Monday, January 18, 2016
Silence dominates the hills and valley today, despite the winter month and its lack of sound absorbing leaves on the hardwoods. The woods breathe gently as the wind chilled the 37 degree F air. I walk along the well trodden trail and spend nearly as much time off-trail exploring. An old barn door groans and opens with a painful shriek, and I scan the trees looking for the culprit. I stop and acknowledge the forest, and listened for yet another tree limb straining in the wind, fighting to stay put on such a quiet, uneventful day. My body feels that way at times and I can't help but smile. So much goes on in secret here, out of the public eye.
I scan the ground and notice all the limbs, rotting leaves, and fallen trees. Each had its unique life story. The limbs may have held a robin's nest and helped in the nurturing of a mother's young. Perhaps for generations. The leaf was nourishment for a small creature of the forest, and housed a butterfly that needed a place of rest along its journey. The tree, once standing tall and majestic, has seen many events without having to take a single step or fly into the clouds. And the end of life, that final breath before crashing down. That would have been quite a sight.
A gentleman roams the trails with his dog. A look of happiness on their faces, and a genuine smile that I could sense in his voice. They are the only others I saw today, unless you count the chipmunk, deer, and geese.
Spending time surrounded by nature, far enough away that road noise is non existent...it soothes the mind and spirit. I forget at times where I belong; nature holds a calling for me that helps forget the strains of life. I'm glad nature is still willing to share its time, considering how we've treated it.
Friday, January 1, 2016
Sunday morning in the Tennessee Mountains, and the sky is blue and full of freshness. I sit on the back porch sipping coffee, and I look beyond the porch railing and spot a cardinal, its red colors standing out like a lit ornament. He’s set against an opaque backdrop that is easily discernible through the thick debris, without the foliage of summer. Nothing to capture it with but words; my camera is inside.
Some things are best captured with prose, without the leading and distractions of imagery. A picture can lead its audience in a direction that misses the point entirely. Sometimes the point is one a lonely soul needs.
He drops out of site for a moment, probably getting me used to him being away. “I am still here,” he says, “watching over you.” I can hear his sweet song. Not a warning call, but a calming tune that will comfort me the remainder of the day.
I am reminded that my birthday passed by a few days back. No recovering my lost day in the woods. My back issues are not yet healed. I look forward to a yearly hike on my birthday, in the stillness and quiet of the forest. Another is on the way, still in the distance, barely a seedling at this point. With hours of preparation in between. His message is to prepare now for what awaits later; don’t miss an opportunity.
My cardinal is such a beauty. Earlier this morning I heard his call of warnings when I stepped outside. Didn’t see any visible signs but words can do the job. Why warnings before the calm? Now he basks in peace and beauty.
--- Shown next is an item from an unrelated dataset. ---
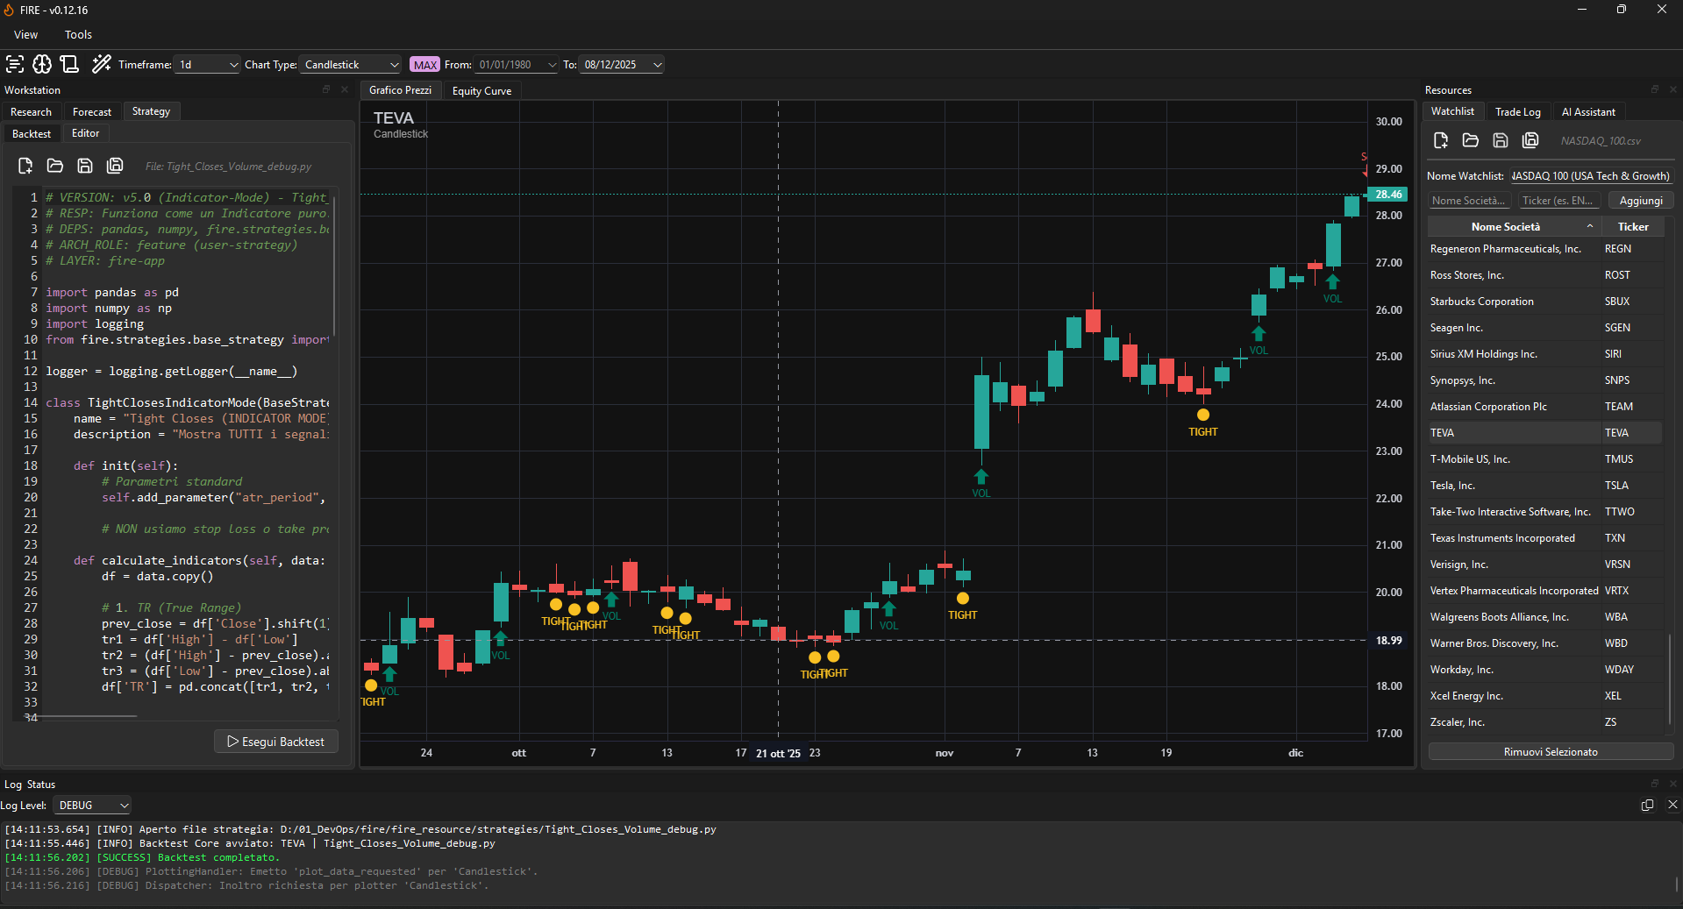
Task: Open the Log Level dropdown
Action: point(93,805)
He steps away for a moment, and now an unexpected breeze flows, out of character with the still morning. It rattles leaves and stirs the air.
The cardinal made me think of a friend’s mom. The friend’s comment a week back, that a visit from a red cardinal signifies a visit from a loved one from heaven. Her wonderful mother passed away recently, after a life full of treasures placed upon those she knew. She couldn’t linger forever in person, and it would not have been fair of her to do so. We must step up and make our own memorial.
Some people leave their indelible touch on us, with a reminder of them everywhere we look. A lift of the spirit, of our faith. Memories. Talking about them is time well spent, for it renews lessons that are worth reliving. It helps to unlock their secrets that were in front of us all along.
A tree is now fallen on a steeply pitched hill below the deck I stand on; I visualize a family of squirrels darting in and out, it being the shelter when raising their young. Now it’s nourishment for the ground it fed, yet it serves as a reminder when I look at the rotting tree, now in pieces on the ground, and host to a nice array of greens, reds, and yellows that cling to its shell. I envision the images I captured of this tree with my camera almost ten years back. The next generation won’t see this tree as more than what once was; something of the past with nothing left to offer. This puts such a burden on me to leave an indelible mark for others to visualize what I see.
Where do these thoughts of goodness that flow through me come from? How many generations back of planting good seed?
A reminder was sent to me today by a messenger. Unknowing to the cardinal? I don’t think so. He knows how to look at me, what to say and how to Say it, and to remind me of what is good. Perhaps it comes as instinct, for animals do as they are programmed, unlike many people. Their purpose is set, and while they are free to enjoy many things while on the earth, they don’t take more than they give.
I long to walk in the woods on my birthday.